Julgo parcialmente procedente o pedido de indemnização civil deduzido por Condomínio do Prédio da Rua ..., n.º ..., na A... e, em consequência, condeno o arguido no pagamento ao demandante de uma indemnização a título de danos patrimoniais no valor de €6.240,25 (seis mil, duzentos e quarenta euros e vinte e cinco cêntimos), acrescida dos juros de mora contabilizados à taxa legal em vigor desde as datas dos respectivos vencimentos até integral e efetivo pagamento.

Absolvo o demandado do demais peticionado.

…".

  1. Desta decisão recorre o arguido FF..., tendo apresentado motivações, das quais extraiu as seguintes conclusões: 2.1-O arguido foi acusado e condenado pela prática de um crime de abuso de confiança na forma continuada p. e p. pelos artigos 205° n.° 1 e 30." n.° 2 do Código Penal, na pena de 80 dias de multa à taxa diária de 6€ no total de 480€.

    2.2-O arguido não cometeu este crime.

    2.3-O presente recurso abrange matéria de facto e de direito, uma vez que a audiência foi gravada.

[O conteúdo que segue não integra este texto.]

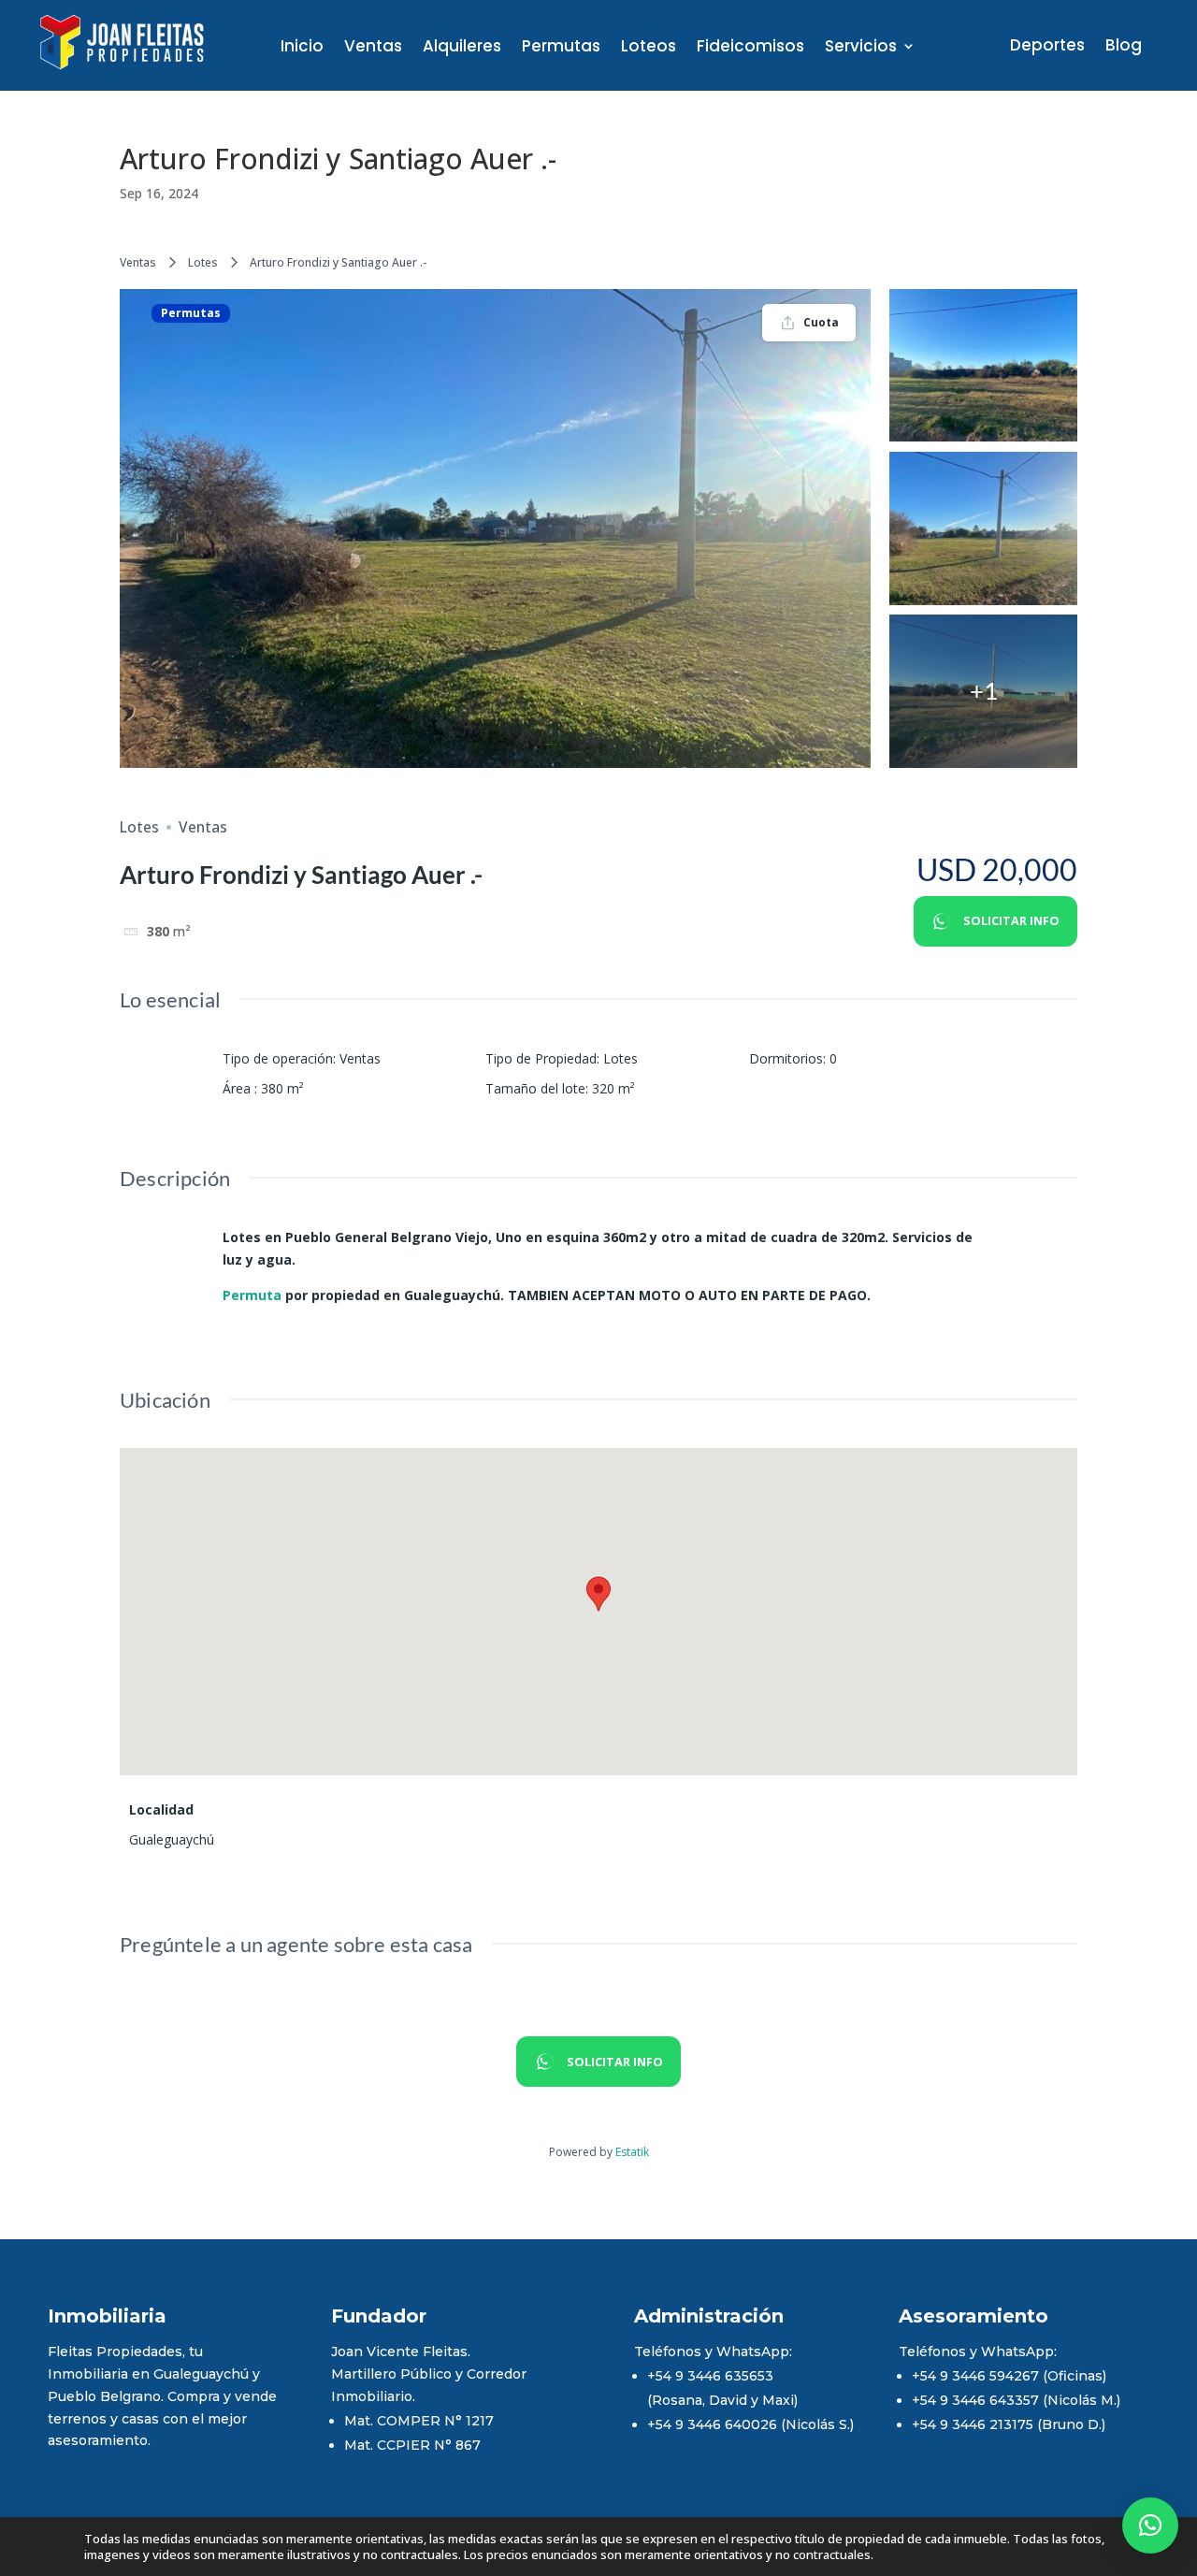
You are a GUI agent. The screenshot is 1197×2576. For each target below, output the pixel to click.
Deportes (1047, 47)
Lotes (203, 262)
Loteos (648, 48)
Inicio (302, 48)
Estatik (632, 2152)
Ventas (373, 48)
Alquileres (462, 48)
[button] (1150, 2525)
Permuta (252, 1295)
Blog (1123, 47)
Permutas (561, 48)
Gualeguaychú (171, 1839)
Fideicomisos (750, 48)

    2.4-O tribunal considerou como provados os factos constantes da acusação, o que o arguido não aceita: 2.5-É falso que não houvesse intervenção na administração do prédio pelos administradores eleitos o Sr. F... (arguido) e a Sr.a D. AH....

    É falso que só o arguido tenha recebido quotas mensais pagas pelos condóminos.

    É falso que a pretexto de despesas se tenha apoderado de verbas do condomínio.

    Que a tenha sido movida no Julgado de Paz do seixal uma acção contra o arguido pessoalmente.

    Que para sua representação tenha recorrido á sociedade de advogados J... e Associados, RL.

    Que os serviços prestados pela sociedade tenham sido em único e exclusivo benefício do arguido.

    Que o arguido agiu de forma consciente e voluntária sabendo ser proibida a sua conduta.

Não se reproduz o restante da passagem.